Note: massage therapists, and physiotherapists, receive only minimal exposure to Trigger Point Therapy during their training, whilst some receive no exposure to it (e.g. many doctors receive no training in myofascial sourced pain).
A Trigger Point Therapist should have, amongst other skills, an exceptional understanding of human anatomy/physiology. A good therapist should also know virtually all the muscles, their locations and function (and functional units), TrP referral patterns, and most importantly, understand the protocol for healing the involved muscles… in other words, have extensive studies with the T&S manuals.

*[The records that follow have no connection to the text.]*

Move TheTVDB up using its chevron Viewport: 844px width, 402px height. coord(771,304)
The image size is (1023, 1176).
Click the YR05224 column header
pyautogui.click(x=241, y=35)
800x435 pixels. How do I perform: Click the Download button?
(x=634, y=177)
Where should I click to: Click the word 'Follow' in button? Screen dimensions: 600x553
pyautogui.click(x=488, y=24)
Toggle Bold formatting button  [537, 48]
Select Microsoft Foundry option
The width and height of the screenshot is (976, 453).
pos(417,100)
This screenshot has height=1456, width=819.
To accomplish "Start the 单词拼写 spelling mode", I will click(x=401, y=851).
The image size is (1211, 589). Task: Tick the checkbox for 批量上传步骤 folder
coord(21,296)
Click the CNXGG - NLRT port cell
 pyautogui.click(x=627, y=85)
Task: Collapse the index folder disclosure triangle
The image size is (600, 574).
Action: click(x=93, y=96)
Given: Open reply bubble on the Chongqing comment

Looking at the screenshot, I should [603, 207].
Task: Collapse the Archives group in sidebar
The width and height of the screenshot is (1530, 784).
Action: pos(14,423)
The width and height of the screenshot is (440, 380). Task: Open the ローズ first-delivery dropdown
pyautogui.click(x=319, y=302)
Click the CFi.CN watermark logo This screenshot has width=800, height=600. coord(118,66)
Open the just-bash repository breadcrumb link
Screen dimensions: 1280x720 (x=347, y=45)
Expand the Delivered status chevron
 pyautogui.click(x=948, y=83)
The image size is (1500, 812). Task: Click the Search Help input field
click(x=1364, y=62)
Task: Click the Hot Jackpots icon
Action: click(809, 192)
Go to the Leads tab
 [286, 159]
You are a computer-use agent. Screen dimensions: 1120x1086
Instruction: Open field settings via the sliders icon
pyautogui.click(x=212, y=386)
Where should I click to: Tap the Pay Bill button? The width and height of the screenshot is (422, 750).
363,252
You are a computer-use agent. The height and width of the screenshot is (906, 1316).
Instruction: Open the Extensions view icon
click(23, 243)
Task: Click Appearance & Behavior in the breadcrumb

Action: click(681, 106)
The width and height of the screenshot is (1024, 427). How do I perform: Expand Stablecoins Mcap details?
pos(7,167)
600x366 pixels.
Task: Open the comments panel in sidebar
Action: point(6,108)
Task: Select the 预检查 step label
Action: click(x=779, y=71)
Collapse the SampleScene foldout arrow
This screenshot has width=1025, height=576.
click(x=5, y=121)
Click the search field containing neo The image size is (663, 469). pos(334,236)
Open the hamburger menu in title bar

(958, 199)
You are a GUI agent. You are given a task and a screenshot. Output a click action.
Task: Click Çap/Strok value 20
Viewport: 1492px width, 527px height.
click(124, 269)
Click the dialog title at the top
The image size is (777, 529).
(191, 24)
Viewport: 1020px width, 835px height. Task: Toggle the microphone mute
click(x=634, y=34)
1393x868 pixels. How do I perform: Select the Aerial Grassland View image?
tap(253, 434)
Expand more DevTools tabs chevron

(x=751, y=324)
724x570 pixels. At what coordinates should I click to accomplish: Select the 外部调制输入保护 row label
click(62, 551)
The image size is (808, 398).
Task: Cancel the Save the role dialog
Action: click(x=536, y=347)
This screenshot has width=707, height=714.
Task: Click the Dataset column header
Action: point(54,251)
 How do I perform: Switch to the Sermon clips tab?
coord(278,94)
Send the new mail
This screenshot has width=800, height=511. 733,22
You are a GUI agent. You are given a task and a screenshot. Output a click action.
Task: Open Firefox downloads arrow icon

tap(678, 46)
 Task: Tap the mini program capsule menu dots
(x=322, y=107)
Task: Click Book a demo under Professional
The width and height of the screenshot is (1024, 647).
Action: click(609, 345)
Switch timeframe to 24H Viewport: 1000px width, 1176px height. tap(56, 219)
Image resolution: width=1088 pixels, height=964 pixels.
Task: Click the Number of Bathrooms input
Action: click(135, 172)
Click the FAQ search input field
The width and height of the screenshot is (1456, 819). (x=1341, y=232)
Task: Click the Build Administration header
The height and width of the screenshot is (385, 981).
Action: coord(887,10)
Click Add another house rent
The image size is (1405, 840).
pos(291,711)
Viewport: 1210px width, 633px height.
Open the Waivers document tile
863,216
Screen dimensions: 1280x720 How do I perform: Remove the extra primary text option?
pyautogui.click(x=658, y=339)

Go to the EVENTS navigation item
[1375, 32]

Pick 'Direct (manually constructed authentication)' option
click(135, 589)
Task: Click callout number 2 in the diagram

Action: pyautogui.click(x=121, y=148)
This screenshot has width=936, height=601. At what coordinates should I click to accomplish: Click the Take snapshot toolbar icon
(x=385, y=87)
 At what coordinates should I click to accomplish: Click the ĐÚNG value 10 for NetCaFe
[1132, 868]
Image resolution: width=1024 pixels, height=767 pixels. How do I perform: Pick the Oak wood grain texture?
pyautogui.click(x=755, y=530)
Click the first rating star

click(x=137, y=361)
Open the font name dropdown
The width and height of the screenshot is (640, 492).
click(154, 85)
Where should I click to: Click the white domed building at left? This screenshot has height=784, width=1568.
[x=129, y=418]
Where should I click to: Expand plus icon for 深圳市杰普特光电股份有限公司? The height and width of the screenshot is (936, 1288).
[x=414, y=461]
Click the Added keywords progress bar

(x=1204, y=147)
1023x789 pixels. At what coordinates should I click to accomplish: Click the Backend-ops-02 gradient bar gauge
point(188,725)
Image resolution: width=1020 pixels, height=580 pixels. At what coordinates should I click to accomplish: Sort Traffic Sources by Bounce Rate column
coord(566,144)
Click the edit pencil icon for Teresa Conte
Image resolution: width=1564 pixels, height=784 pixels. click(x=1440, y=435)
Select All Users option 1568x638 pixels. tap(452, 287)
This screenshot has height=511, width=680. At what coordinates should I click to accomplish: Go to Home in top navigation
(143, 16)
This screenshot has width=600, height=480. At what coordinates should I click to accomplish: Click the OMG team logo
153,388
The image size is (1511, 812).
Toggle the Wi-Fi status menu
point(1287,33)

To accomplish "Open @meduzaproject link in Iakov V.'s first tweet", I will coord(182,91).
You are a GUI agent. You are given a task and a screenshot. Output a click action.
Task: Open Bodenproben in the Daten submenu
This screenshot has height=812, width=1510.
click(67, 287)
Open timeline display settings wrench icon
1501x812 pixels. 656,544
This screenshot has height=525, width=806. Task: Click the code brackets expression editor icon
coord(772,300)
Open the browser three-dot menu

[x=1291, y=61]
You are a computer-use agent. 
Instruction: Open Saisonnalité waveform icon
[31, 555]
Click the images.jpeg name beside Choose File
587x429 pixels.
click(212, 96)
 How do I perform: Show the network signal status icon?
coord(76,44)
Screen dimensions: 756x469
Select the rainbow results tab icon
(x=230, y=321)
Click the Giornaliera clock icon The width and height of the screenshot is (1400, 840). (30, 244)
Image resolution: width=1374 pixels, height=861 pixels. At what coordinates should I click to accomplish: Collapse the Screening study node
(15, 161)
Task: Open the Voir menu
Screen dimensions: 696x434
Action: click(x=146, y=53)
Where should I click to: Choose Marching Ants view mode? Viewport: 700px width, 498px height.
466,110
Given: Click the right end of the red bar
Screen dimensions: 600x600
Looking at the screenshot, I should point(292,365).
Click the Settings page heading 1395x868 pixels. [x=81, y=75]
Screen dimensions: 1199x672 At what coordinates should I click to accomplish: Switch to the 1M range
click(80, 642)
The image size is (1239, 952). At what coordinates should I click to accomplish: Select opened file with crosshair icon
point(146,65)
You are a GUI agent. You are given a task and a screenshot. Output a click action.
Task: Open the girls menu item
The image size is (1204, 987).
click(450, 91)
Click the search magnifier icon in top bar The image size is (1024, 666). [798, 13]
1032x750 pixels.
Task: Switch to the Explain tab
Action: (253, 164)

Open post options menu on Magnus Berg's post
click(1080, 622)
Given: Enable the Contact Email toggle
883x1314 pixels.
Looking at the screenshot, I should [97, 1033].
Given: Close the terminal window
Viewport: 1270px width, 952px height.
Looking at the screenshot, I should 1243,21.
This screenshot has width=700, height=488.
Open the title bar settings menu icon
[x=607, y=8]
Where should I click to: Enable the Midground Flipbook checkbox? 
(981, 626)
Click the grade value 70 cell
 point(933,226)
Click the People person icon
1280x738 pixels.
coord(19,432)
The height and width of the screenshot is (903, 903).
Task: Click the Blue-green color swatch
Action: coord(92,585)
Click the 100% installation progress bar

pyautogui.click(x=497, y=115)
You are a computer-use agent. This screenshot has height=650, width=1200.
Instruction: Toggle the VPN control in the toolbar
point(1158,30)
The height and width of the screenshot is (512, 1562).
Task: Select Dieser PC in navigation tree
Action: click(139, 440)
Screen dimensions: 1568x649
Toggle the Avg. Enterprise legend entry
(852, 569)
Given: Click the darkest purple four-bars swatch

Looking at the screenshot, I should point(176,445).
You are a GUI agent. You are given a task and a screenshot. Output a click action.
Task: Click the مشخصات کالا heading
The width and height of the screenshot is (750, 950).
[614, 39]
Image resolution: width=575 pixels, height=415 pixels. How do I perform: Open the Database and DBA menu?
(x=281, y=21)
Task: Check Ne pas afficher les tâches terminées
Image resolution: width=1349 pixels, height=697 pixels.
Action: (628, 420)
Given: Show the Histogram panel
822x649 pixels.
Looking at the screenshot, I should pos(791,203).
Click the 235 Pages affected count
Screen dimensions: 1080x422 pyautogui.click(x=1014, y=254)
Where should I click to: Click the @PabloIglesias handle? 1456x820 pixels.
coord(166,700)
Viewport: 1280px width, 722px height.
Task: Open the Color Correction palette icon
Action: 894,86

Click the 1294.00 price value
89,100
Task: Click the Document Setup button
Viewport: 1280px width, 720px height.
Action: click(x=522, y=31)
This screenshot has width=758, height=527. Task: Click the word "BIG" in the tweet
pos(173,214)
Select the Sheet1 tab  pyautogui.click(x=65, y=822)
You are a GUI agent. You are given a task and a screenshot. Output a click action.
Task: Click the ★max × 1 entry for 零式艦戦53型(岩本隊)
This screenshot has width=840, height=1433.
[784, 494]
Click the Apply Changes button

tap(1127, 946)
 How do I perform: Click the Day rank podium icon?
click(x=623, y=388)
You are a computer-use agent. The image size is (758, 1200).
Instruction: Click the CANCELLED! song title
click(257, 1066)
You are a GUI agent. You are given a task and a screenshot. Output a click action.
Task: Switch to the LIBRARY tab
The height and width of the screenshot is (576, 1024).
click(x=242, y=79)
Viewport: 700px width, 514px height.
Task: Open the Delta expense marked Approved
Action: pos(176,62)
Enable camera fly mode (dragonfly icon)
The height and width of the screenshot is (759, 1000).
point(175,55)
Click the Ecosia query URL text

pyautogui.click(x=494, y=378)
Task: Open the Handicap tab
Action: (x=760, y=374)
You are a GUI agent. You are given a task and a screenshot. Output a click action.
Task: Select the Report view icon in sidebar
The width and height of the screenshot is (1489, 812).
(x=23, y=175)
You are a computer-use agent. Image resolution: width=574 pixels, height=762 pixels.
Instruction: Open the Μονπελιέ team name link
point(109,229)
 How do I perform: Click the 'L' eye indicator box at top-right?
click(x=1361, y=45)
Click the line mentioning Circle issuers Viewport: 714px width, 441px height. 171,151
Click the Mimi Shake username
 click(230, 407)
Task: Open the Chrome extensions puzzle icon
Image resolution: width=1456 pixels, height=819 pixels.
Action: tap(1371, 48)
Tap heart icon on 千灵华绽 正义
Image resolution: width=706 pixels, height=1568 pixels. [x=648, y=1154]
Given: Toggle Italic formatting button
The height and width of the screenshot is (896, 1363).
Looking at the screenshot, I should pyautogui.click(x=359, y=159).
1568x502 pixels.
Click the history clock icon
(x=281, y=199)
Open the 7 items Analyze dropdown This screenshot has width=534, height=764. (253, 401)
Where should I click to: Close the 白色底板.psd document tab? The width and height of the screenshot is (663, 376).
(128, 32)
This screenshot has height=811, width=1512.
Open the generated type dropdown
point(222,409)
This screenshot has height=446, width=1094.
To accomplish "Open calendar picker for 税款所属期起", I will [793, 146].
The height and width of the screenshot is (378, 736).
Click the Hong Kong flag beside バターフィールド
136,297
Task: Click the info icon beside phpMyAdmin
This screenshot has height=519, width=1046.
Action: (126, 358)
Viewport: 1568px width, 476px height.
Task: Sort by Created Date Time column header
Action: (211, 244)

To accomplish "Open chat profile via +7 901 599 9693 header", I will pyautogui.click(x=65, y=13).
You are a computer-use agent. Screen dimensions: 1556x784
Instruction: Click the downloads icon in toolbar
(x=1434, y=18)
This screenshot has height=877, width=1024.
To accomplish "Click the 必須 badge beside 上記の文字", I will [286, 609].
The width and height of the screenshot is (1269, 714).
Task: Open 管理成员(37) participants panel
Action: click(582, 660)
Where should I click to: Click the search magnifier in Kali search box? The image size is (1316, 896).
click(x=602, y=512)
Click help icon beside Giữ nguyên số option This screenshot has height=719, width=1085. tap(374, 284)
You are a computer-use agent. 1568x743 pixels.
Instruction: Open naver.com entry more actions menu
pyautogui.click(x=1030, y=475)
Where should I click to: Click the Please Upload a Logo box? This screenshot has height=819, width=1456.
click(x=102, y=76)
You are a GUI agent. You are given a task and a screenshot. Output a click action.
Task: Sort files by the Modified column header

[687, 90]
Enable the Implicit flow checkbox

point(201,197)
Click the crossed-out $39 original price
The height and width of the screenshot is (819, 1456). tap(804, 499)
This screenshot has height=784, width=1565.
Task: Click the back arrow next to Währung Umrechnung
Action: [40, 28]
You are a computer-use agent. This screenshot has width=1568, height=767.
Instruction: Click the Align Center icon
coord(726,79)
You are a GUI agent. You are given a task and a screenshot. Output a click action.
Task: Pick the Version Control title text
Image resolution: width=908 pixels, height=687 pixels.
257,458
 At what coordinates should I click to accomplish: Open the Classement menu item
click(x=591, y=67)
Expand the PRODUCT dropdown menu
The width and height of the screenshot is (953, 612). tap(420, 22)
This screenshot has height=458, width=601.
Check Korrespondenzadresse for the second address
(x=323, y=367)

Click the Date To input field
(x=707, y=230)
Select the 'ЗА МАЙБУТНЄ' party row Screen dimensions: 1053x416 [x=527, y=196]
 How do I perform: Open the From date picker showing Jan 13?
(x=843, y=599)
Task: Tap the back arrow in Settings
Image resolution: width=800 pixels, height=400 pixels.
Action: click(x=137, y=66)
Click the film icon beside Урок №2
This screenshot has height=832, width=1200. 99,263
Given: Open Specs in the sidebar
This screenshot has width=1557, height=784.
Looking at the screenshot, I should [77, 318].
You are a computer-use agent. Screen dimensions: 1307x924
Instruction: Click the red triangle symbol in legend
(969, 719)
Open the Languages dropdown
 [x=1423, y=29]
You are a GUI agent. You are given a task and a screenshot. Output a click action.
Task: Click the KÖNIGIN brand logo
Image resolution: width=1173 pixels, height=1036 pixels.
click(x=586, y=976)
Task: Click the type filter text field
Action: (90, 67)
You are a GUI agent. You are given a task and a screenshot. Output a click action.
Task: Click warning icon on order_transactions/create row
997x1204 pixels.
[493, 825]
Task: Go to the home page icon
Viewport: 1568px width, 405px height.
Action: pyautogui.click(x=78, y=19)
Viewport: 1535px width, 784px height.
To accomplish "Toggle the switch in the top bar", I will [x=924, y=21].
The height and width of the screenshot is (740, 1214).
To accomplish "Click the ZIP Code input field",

Note: if your TP Therapist/Bodyworker has not spent at least 30 minutes at the beginning of your first treatment to establish your chief complaint, contraindications, medical history, lifestyle (including emtional stress), physical activities, nutrition, and other pertinent TPT questions, before you receive the treatment… then you should surmise that they are NOT employing comprehensive Trigger Point methods.
I don’t list other therapies/techniques/skills, because I do not employ other therapies/techniques/skills with my treatments (except for some light effleurage to help the client relax, and it assists in removing metabolic waste from involved tissues).
I’m not implying that TP therapy is the ‘ultimate’ therapy… many therapies can offer some benefits to the client if employed correctly. However, I have chosen to exclusively study Trigger Point Therapy… to be proficient at it requires my full attention! I consider it a ‘specialty’ therapy, and the Trigger Point Manuals are medical manuals that require extensive study.
Of course, incorporating other methods (as long as they are not contraindicated) can compliment TP therapy, and I will recommend these other therapies (and the good people who employ them) to my clients if I feel they’re required to facilitate healing.
Disturbances of autonomic functions caused by TrPs include abnormal sweating, persistent lacrimation, persistent coryza, excessive salivation, and pilomotor activities. Related proprioceptive disturbances caused by TrPs include imbalance, dizziness, tinnitus, and distorted weight perceptions of lifted objects.